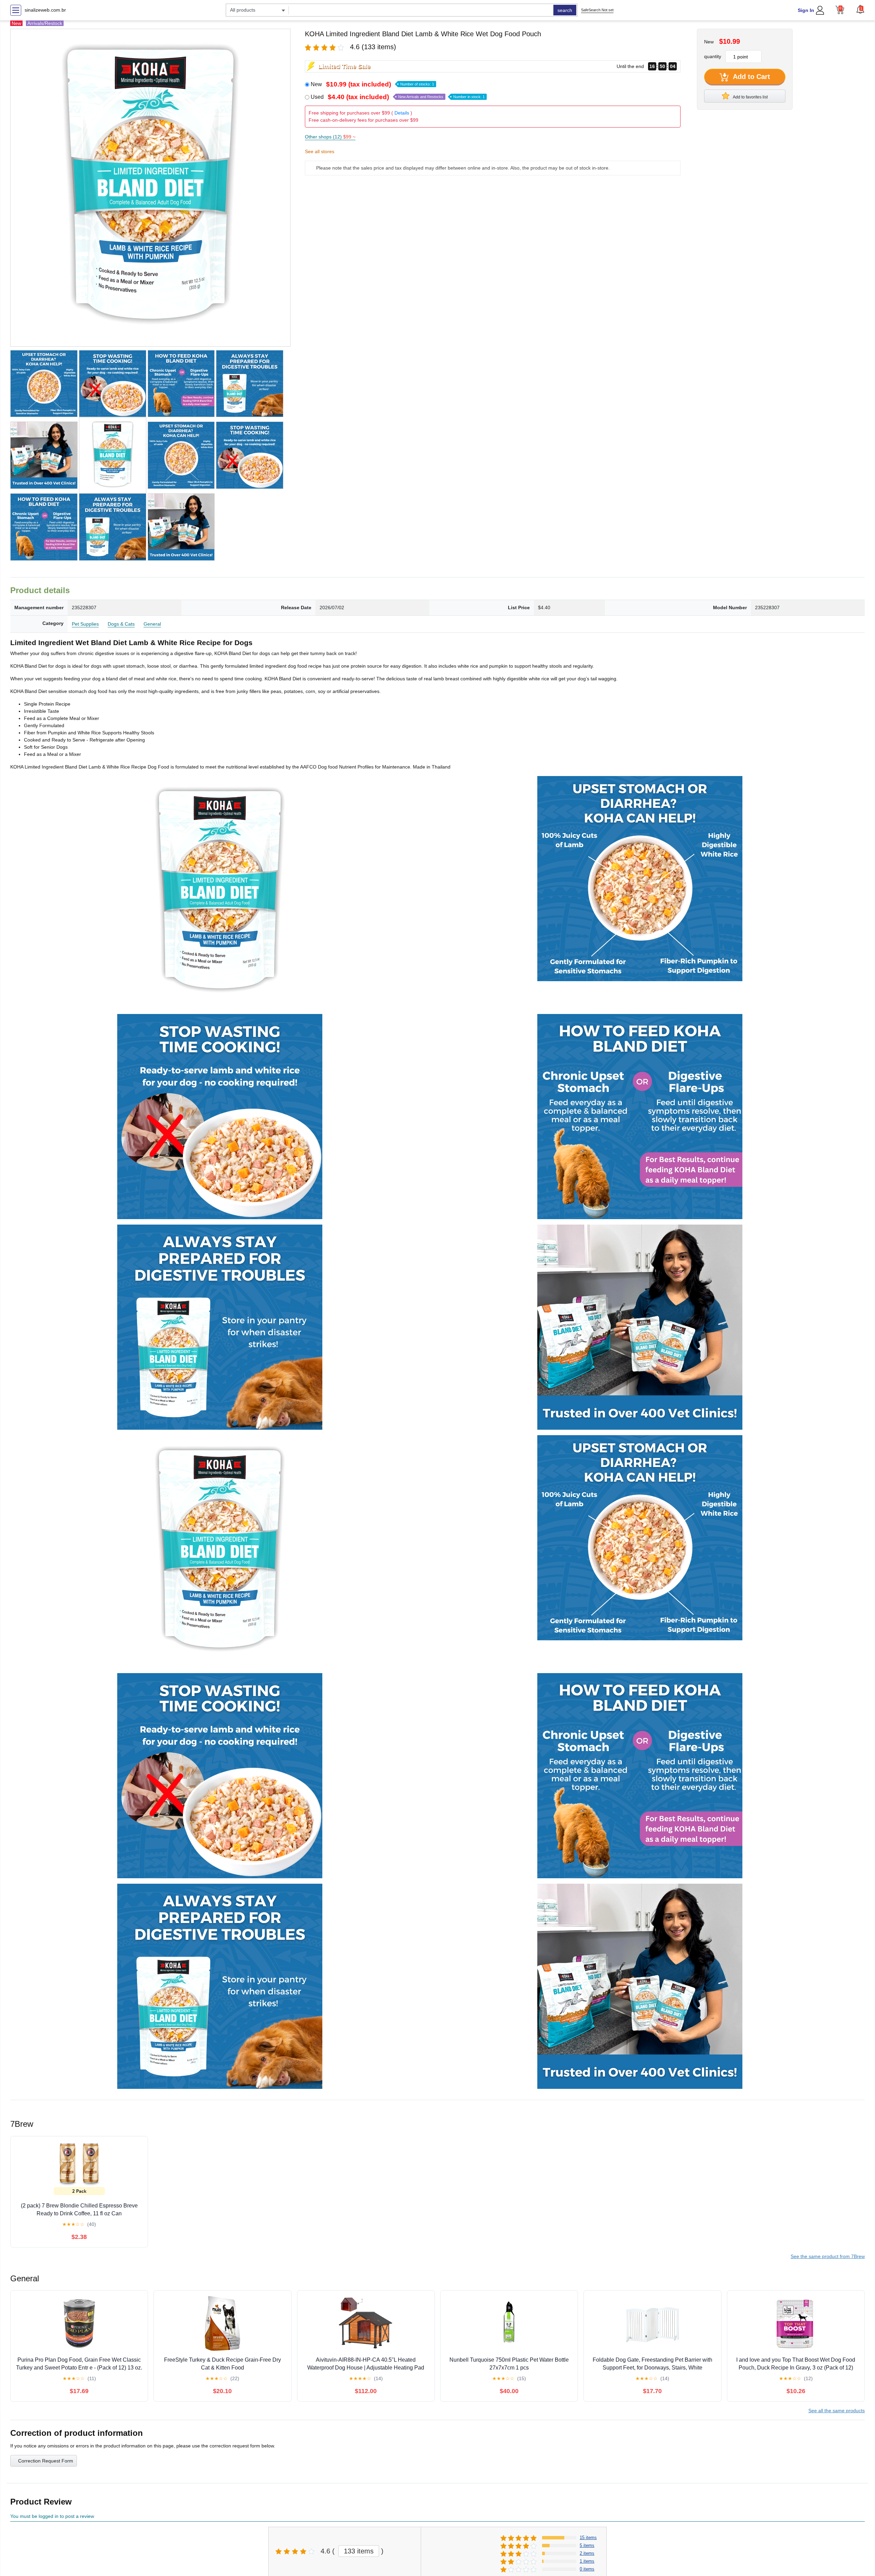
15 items (588, 2537)
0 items (587, 2569)
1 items (587, 2561)
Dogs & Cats (121, 624)
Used (398, 97)
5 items (587, 2545)
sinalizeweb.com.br (45, 10)
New (372, 84)
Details (401, 113)
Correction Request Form (45, 2461)
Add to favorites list (750, 97)
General (152, 624)
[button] (860, 9)
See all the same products (836, 2410)
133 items (359, 2551)
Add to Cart (750, 76)
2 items (587, 2553)
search (564, 10)
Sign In (806, 10)
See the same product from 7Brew (828, 2256)
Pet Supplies (85, 624)
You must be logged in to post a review (52, 2516)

> _Exercise brief_: Please copy the data above exactly; the pictures do not belong in the copy.

> _Reply to the task_:
15 items (588, 2537)
0 items (587, 2569)
1 items (587, 2561)
Dogs & Cats (121, 624)
Used (398, 97)
5 items (587, 2545)
sinalizeweb.com.br (45, 10)
New (372, 84)
Details (401, 113)
Correction Request Form (45, 2461)
Add to favorites list (750, 97)
General (152, 624)
[button] (860, 9)
See all the same products (836, 2410)
133 items (359, 2551)
Add to Cart (750, 76)
2 items (587, 2553)
search (564, 10)
Sign In (806, 10)
See the same product from 7Brew (828, 2256)
Pet Supplies (85, 624)
You must be logged in to post a review (52, 2516)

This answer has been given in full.